> [Exercise brief]:
Find the word "screenshot" in the data. Return every line where it appears.

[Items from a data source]
--------------------

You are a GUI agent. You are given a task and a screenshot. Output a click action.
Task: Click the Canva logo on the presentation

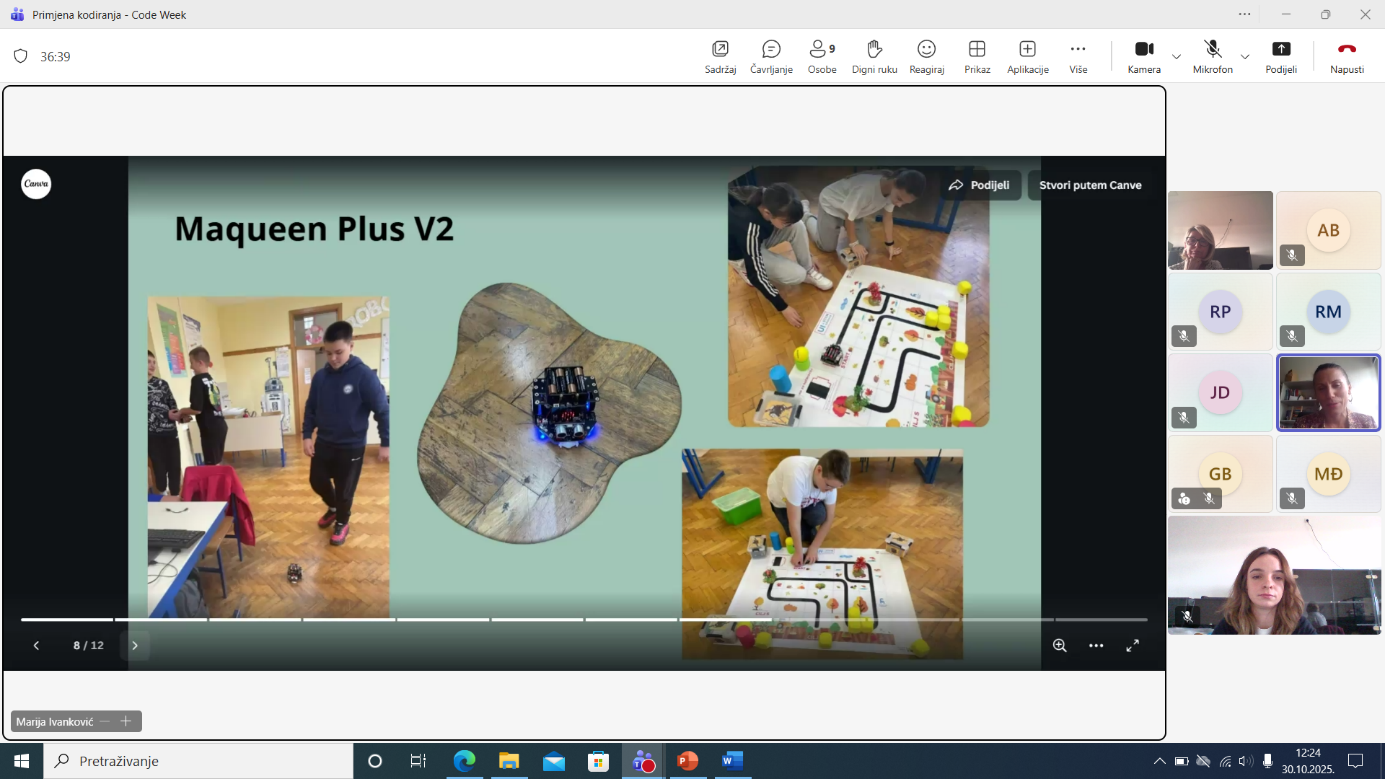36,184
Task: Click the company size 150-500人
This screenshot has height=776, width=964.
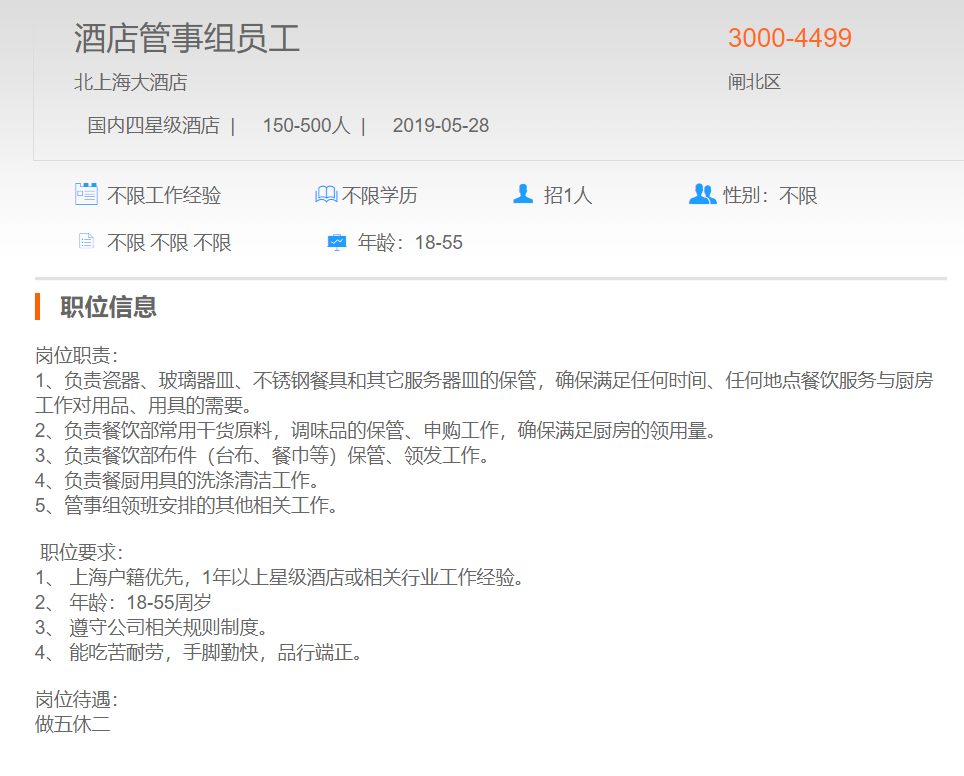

--------------------

> [Exercise solution]:
You are a GUI agent. You are given a task and a screenshot. Output a click action.
This screenshot has height=776, width=964.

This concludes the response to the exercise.